Trial is set for Jan. 17 in Chatsworth.

The labor federation's communications director Steve Smith declined to comment on the lawsuit but explained the robocalls invited union members to a "tele-townhall meeting" on the benefits of Prop. 30, which would raise $6billion to fund education and other services.

"Most union members understand that when there are major issues or elections that might affect them, their union will be in contact," he said.

"Most are very appreciative because they like to be completely educated on issues that affect working people."

He downplayed the annoyance the robocalls may cause.

"Literally it takes less than a minute, so it's not as though somebody is on the line for four or five minutes, taking up precious time," he said. "If they're not interested, all people have to do is hang up."

IBEW's business manager Elaine Ocasio declined to comment.

The Federal Communications Commission issued an enforcement advisory to political campaigns in September, laying out robocall rules under the Telephone Consumer Protection Act (TCPA) of 1991.

"Prerecorded voice and autodialed calls (including live calls, prerecorded voice messages, and text messages) may NOT be delivered to cellphones, pagers, or other mobile devices without the prior express consent of the called party," the FCC said.

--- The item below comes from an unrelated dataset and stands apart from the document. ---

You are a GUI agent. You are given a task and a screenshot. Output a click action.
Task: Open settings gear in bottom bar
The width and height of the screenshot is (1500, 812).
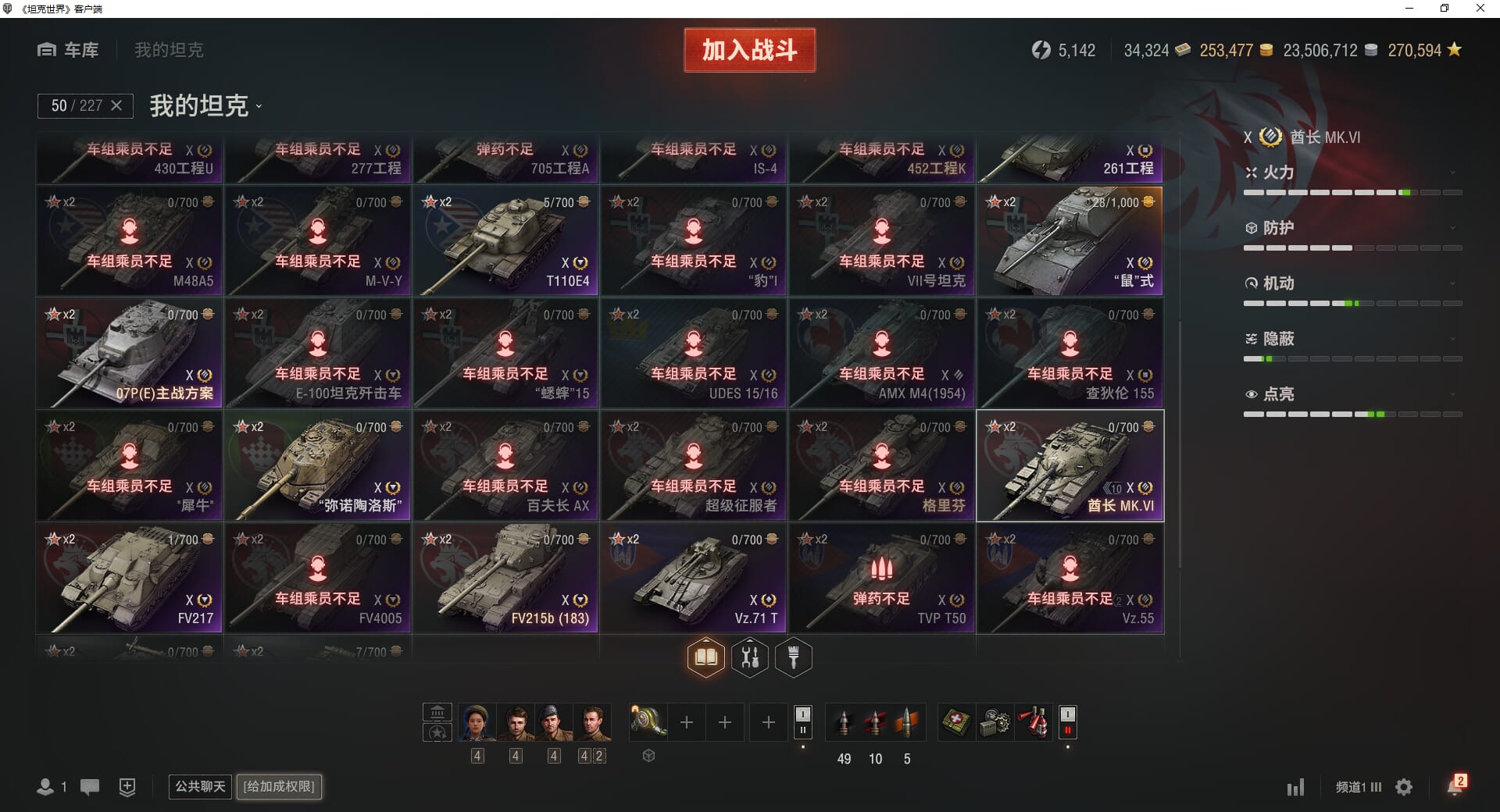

An exception is granted when the robocalls are for emergency purposes.

Robocalls to landlines are allowed, so long as the callers quickly identify themselves.

"The FCC does not have enough money nor manpower for enforcement, but Congress passed a law that made it easy for private citizens to go to court," Arkow said.

Dan Schnur, director of the Jesse M. Unruh Institute of Politics at USC, said most political campaigns now resort to robocalls to reach voters.

"It's much less expensive and less time consuming than calls from actual human beings," he said. "But a voter is much less likely to be persuaded by a so-called robocall than they might be after a conversation with another person."

Steve Largent, president of the wireless industry trade group CTIA-The Wireless Association, complained to the FCC about political campaigns reaching out to voters through their cellphones. 

"Just weeks into the primary season, wireless carriers have experienced a significant increase in consumer complaints and inquiries made to their customer call centers regarding unwanted text messages sent by political campaigns," Largent wrote.

"Some consumers have reported receiving unwanted text messages in the middle of the night, between the hours of 11 p.m. and 5 a.m.," he added.